PROBLEM: Copy out every line of the data below word for word, leaving out the pictures.

:: PROVIDED RECORDS

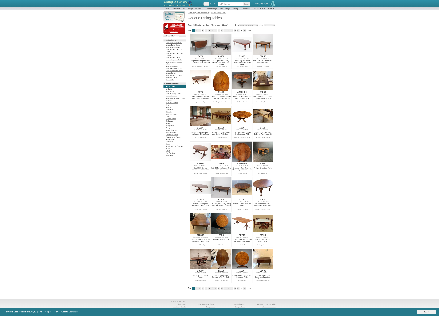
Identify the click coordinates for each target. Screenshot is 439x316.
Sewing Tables (170, 139)
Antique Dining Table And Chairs (174, 50)
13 (232, 30)
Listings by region (261, 3)
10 (222, 30)
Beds (167, 105)
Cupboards (169, 121)
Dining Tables (171, 40)
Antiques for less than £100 (266, 304)
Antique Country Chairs (173, 93)
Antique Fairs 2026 (194, 9)
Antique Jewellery (239, 304)
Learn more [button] (73, 312)
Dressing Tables (171, 132)
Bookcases (169, 109)
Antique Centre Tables (173, 47)
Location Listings (211, 9)
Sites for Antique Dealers (206, 304)
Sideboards (169, 141)
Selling (235, 9)
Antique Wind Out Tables (174, 75)
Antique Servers (171, 73)
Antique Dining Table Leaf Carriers (174, 54)
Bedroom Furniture (172, 103)
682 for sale (216, 25)
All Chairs (169, 89)
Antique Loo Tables (172, 66)
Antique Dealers (259, 9)
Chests (168, 116)
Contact (271, 9)
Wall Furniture (170, 153)
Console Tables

::::

OUTPUT OF THE TASK:
Identify the click coordinates for each target. Screenshot is 439x316.
Sewing Tables (170, 139)
Antique Dining Table And Chairs (174, 50)
13 (232, 30)
Listings by region (261, 3)
10 (222, 30)
Beds (167, 105)
Cupboards (169, 121)
Dining Tables (171, 40)
Antiques for less than £100 (266, 304)
Antique Country Chairs (173, 93)
Antique Fairs 2026 (194, 9)
Antique Jewellery (239, 304)
Learn more [button] (73, 312)
Dressing Tables (171, 132)
Bookcases (169, 109)
Antique Centre Tables (173, 47)
Location Listings (211, 9)
Sites for Antique Dealers (206, 304)
Sideboards (169, 141)
Selling (235, 9)
Antique Wind Out Tables (174, 75)
Antique Servers (171, 73)
Antique Dining Table Leaf Carriers (174, 54)
Bedroom Furniture (172, 103)
682 for sale (216, 25)
All Chairs (169, 89)
Antique Loo Tables (172, 66)
Antique Dealers (259, 9)
Chests (168, 116)
Contact (271, 9)
Wall Furniture (170, 153)
Console Tables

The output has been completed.